TASK REQUIREMENTS: Within the listing below, show every line that contains the word "Given".

ENTRIES SHOWN:
#####
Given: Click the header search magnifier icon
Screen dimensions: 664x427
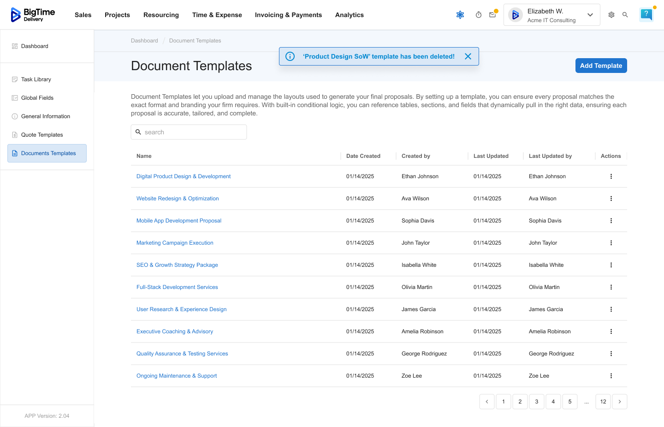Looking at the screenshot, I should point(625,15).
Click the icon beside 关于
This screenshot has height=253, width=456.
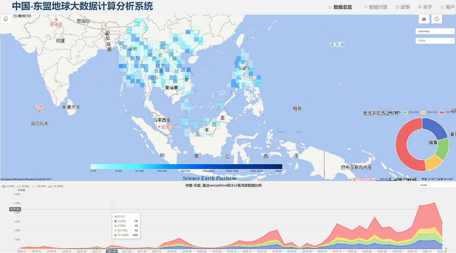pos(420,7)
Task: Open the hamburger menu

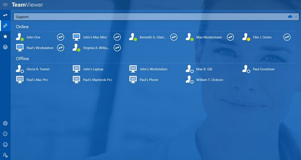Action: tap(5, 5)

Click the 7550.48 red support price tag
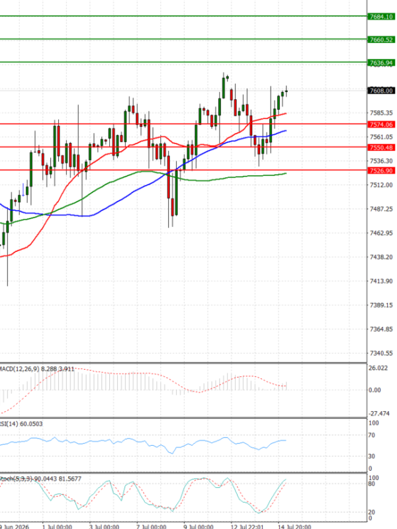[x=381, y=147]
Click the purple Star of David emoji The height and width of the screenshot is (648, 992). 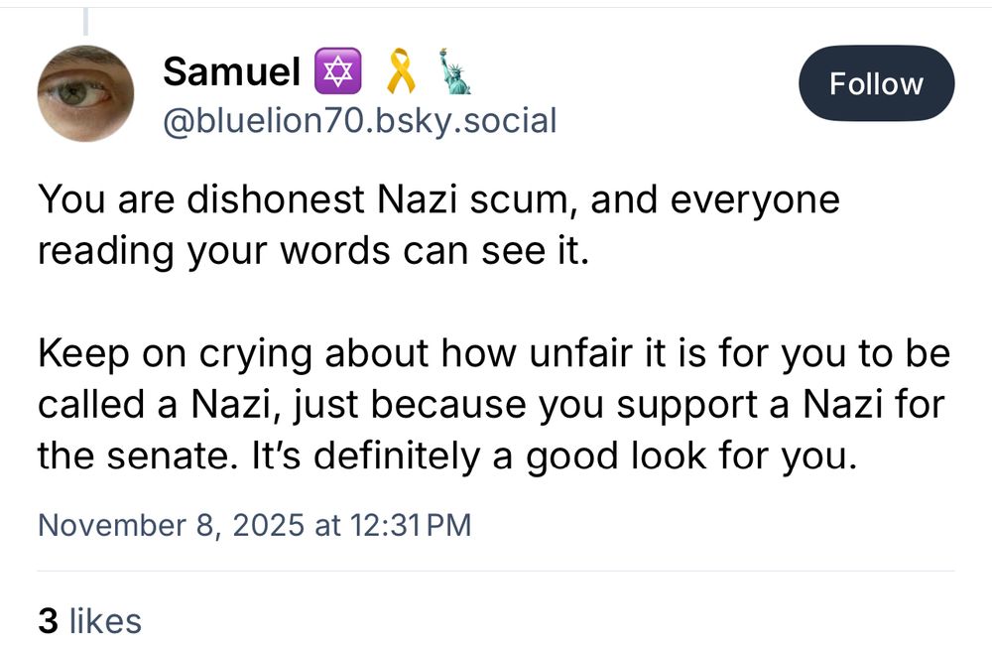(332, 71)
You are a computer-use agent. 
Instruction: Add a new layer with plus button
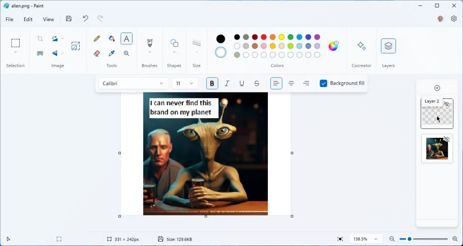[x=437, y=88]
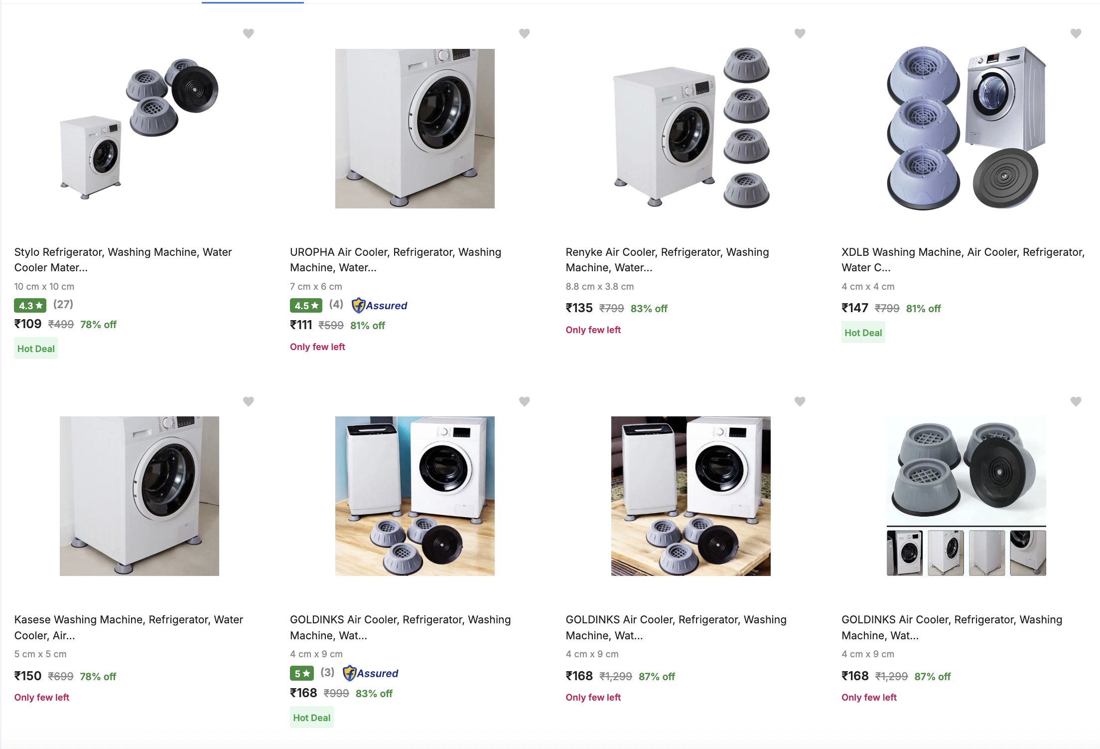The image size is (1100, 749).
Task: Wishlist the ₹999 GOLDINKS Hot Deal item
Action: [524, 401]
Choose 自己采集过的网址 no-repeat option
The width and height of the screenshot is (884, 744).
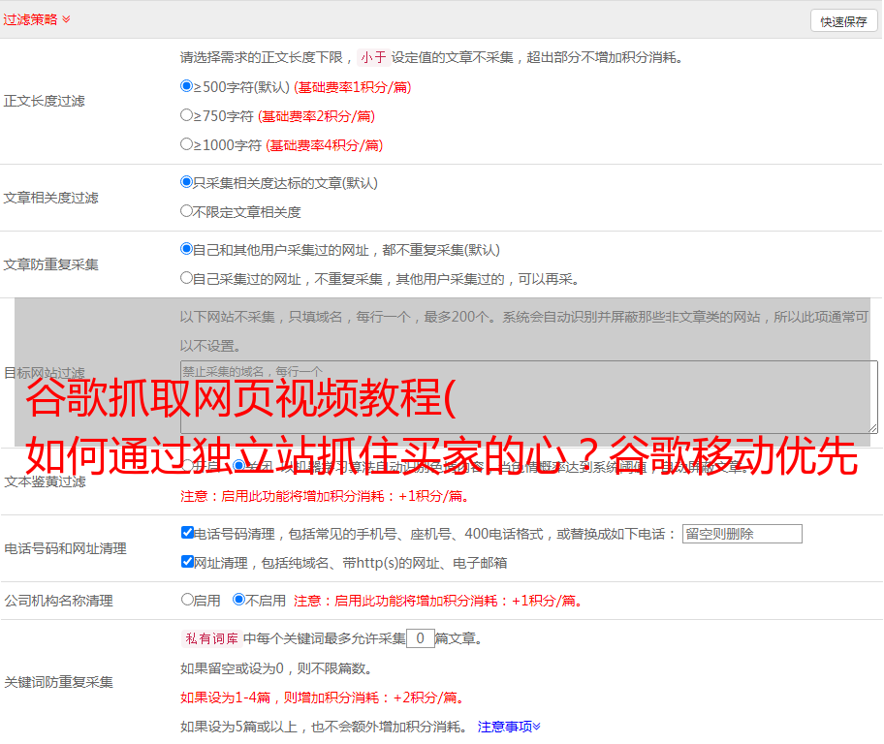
#####
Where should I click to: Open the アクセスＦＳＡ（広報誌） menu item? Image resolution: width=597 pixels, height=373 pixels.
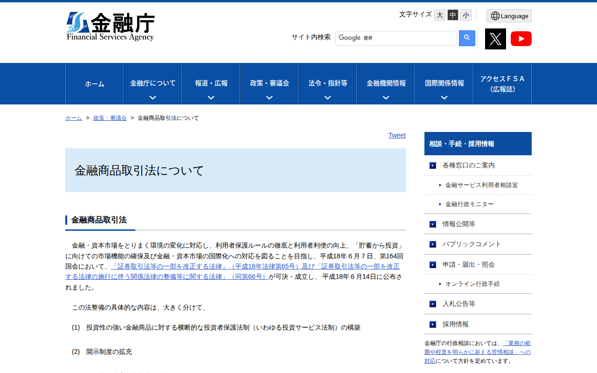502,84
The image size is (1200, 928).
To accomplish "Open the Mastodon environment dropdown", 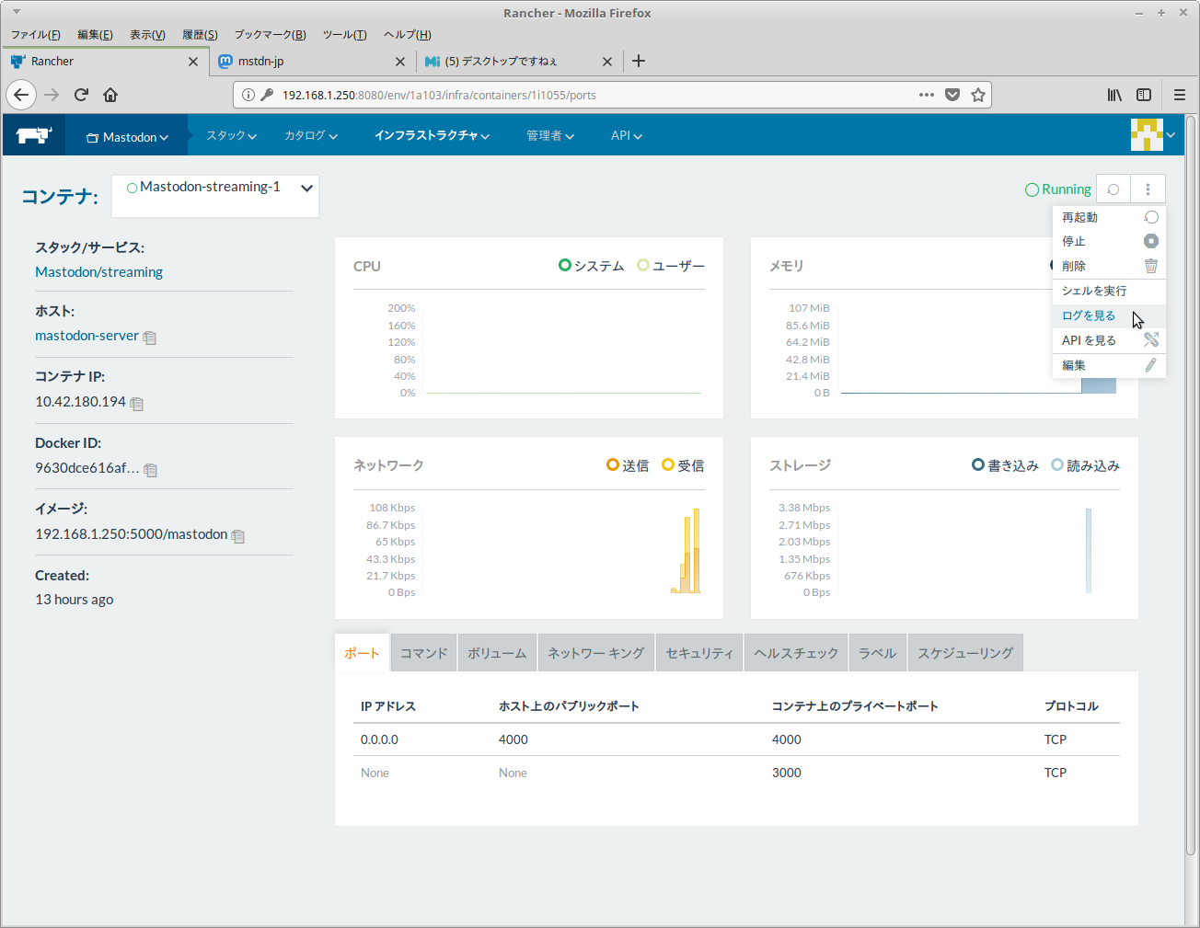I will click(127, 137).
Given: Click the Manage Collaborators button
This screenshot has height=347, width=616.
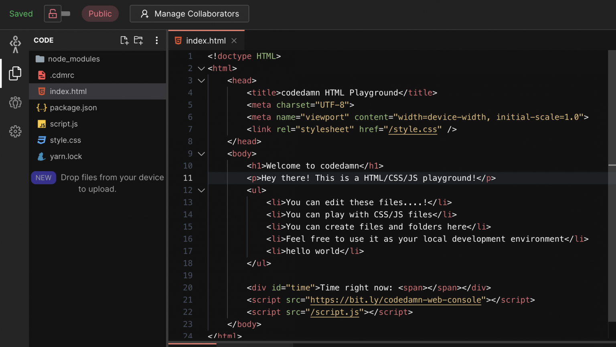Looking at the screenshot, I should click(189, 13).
#####
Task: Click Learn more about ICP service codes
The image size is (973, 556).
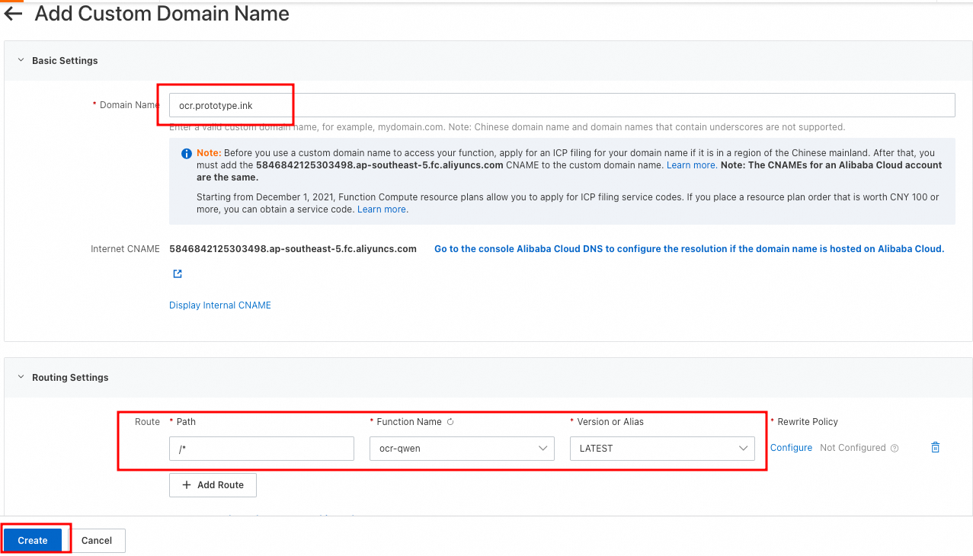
#####
RESPONSE AREA:
Given: Click the header search magnifier icon
Given: Click the Manage Collaborators button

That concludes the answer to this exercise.